▶ _THE TASK_:
Put every line of the items below into a Markdown table with the columns Row and Line. Number each row and leave out blank lines.

▶ _RECORDS_:
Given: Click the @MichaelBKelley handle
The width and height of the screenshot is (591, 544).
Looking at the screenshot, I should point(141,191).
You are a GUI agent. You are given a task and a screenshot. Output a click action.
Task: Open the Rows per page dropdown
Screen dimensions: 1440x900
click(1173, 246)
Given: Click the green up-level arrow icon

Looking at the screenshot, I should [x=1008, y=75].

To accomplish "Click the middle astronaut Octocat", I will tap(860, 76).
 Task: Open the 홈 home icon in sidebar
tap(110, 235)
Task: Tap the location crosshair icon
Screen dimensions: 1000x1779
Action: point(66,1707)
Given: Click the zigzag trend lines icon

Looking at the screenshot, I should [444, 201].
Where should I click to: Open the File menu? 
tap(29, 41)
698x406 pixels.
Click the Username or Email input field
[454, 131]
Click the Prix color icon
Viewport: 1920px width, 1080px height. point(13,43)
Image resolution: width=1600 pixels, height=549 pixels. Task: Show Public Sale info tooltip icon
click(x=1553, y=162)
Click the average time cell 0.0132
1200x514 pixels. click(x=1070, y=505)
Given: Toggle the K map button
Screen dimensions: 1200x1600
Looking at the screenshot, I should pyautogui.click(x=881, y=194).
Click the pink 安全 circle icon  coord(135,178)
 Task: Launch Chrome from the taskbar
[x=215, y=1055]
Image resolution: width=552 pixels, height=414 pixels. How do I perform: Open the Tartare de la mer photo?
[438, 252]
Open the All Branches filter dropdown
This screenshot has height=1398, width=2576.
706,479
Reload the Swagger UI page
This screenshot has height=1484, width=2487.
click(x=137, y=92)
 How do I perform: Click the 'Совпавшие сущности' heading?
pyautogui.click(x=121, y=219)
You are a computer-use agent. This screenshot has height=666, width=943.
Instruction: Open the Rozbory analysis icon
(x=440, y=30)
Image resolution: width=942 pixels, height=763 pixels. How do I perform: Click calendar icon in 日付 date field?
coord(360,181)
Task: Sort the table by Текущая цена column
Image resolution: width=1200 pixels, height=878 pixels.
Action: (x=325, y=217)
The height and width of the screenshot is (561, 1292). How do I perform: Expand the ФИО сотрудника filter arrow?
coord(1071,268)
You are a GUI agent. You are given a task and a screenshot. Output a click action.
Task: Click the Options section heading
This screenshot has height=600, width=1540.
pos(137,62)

▶ _ANSWER BELOW_:
| Row | Line |
|---|---|
| 1 | Given: Click the @MichaelBKelley handle |
| 2 | The width and height of the screenshot is (591, 544). |
| 3 | Looking at the screenshot, I should point(141,191). |
| 4 | You are a GUI agent. You are given a task and a screenshot. Output a click action. |
| 5 | Task: Open the Rows per page dropdown |
| 6 | Screen dimensions: 1440x900 |
| 7 | click(1173, 246) |
| 8 | Given: Click the green up-level arrow icon |
| 9 | Looking at the screenshot, I should [x=1008, y=75]. |
| 10 | To accomplish "Click the middle astronaut Octocat", I will tap(860, 76). |
| 11 |  Task: Open the 홈 home icon in sidebar |
| 12 | tap(110, 235) |
| 13 | Task: Tap the location crosshair icon |
| 14 | Screen dimensions: 1000x1779 |
| 15 | Action: point(66,1707) |
| 16 | Given: Click the zigzag trend lines icon |
| 17 | Looking at the screenshot, I should [444, 201]. |
| 18 | Where should I click to: Open the File menu?  |
| 19 | tap(29, 41) |
| 20 | 698x406 pixels. |
| 21 | Click the Username or Email input field |
| 22 | [454, 131] |
| 23 | Click the Prix color icon |
| 24 | Viewport: 1920px width, 1080px height. point(13,43) |
| 25 | Image resolution: width=1600 pixels, height=549 pixels. Task: Show Public Sale info tooltip icon |
| 26 | click(x=1553, y=162) |
| 27 | Click the average time cell 0.0132 |
| 28 | 1200x514 pixels. click(x=1070, y=505) |
| 29 | Given: Toggle the K map button |
| 30 | Screen dimensions: 1200x1600 |
| 31 | Looking at the screenshot, I should pyautogui.click(x=881, y=194). |
| 32 | Click the pink 安全 circle icon  coord(135,178) |
| 33 |  Task: Launch Chrome from the taskbar |
| 34 | [x=215, y=1055] |
| 35 | Image resolution: width=552 pixels, height=414 pixels. How do I perform: Open the Tartare de la mer photo? |
| 36 | [438, 252] |
| 37 | Open the All Branches filter dropdown |
| 38 | This screenshot has height=1398, width=2576. |
| 39 | 706,479 |
| 40 | Reload the Swagger UI page |
| 41 | This screenshot has height=1484, width=2487. |
| 42 | click(x=137, y=92) |
| 43 |  How do I perform: Click the 'Совпавшие сущности' heading? |
| 44 | pyautogui.click(x=121, y=219) |
| 45 | You are a computer-use agent. This screenshot has height=666, width=943. |
| 46 | Instruction: Open the Rozbory analysis icon |
| 47 | (x=440, y=30) |
| 48 | Image resolution: width=942 pixels, height=763 pixels. How do I perform: Click calendar icon in 日付 date field? |
| 49 | coord(360,181) |
| 50 | Task: Sort the table by Текущая цена column |
| 51 | Image resolution: width=1200 pixels, height=878 pixels. |
| 52 | Action: (x=325, y=217) |
| 53 | The height and width of the screenshot is (561, 1292). How do I perform: Expand the ФИО сотрудника filter arrow? |
| 54 | coord(1071,268) |
| 55 | You are a GUI agent. You are given a task and a screenshot. Output a click action. |
| 56 | Task: Click the Options section heading |
| 57 | This screenshot has height=600, width=1540. |
| 58 | pos(137,62) |